Berlin: A Lebanese Muslim man has been denied German citizenship after a court ruled that his refusal to handshake with opposite gender reflected fundamentalist views which were not in line with his integration into German society.

The 39-year-old Lebanese national had been living in Germany since 2002. He had completed his medical studies and married a woman of Syrian origin 10 years ago. He had completed all his paperwork and vowed to uphold the German constitution and reject extremism. He was about to become a German national while passing a citizenship test with the highest possible mark.

But his refusal to handshake with the opposite gender became a hurdle in the process of securing German citizenship. In 2015, the Muslim doctor refused to shake a female official’s hand at a ceremony in 2015. The move reportedly led his denial of citizenship by the state authorities.
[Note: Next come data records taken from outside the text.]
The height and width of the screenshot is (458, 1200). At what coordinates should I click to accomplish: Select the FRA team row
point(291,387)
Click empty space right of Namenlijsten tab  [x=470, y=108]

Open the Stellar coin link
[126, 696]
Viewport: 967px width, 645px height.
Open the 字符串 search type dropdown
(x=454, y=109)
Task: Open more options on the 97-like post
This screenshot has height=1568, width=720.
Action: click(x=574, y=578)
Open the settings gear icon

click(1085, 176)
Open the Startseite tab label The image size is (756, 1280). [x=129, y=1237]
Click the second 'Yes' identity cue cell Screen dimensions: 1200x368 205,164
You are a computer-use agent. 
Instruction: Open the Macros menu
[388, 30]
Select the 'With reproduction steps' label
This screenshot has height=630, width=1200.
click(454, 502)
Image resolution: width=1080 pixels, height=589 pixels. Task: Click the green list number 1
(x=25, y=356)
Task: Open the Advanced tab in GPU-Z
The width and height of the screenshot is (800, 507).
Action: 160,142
Five years later, a court upheld authorities’ decision of citizenship integration to the Muslim doctor, ruling that the doctor’s ‘fundamentalist views’ were not in line with his integration into German society.

The court in Mannheim said that the ‘handshake incident’ made his integration into society difficult. The court observed that if the applicant routinely refused the handshake for gender-specific reasons then there was no integration into German living conditions.

Refusal to a handshake is not compatible with the constitution, said the court, adding “this applies in particular if the refusal to shake hands with the opposite sex.”

The court further observed that the man’s refusal stemmed from his belief that women posed a danger of sexual temptation.

It is learnt that the Muslim doctor stopped shaking hands since 2018 but the court termed it as a tactical step to obtain citizenship. It further said that the act of shaking hands was deep-rooted into Western society.

The judges observed that handshakes were common rituals in greeting and farewell that taken place regardless of social status, gender or other personal characteristics of the people. The man has, however, the remedy to challenge the decision before a federal court.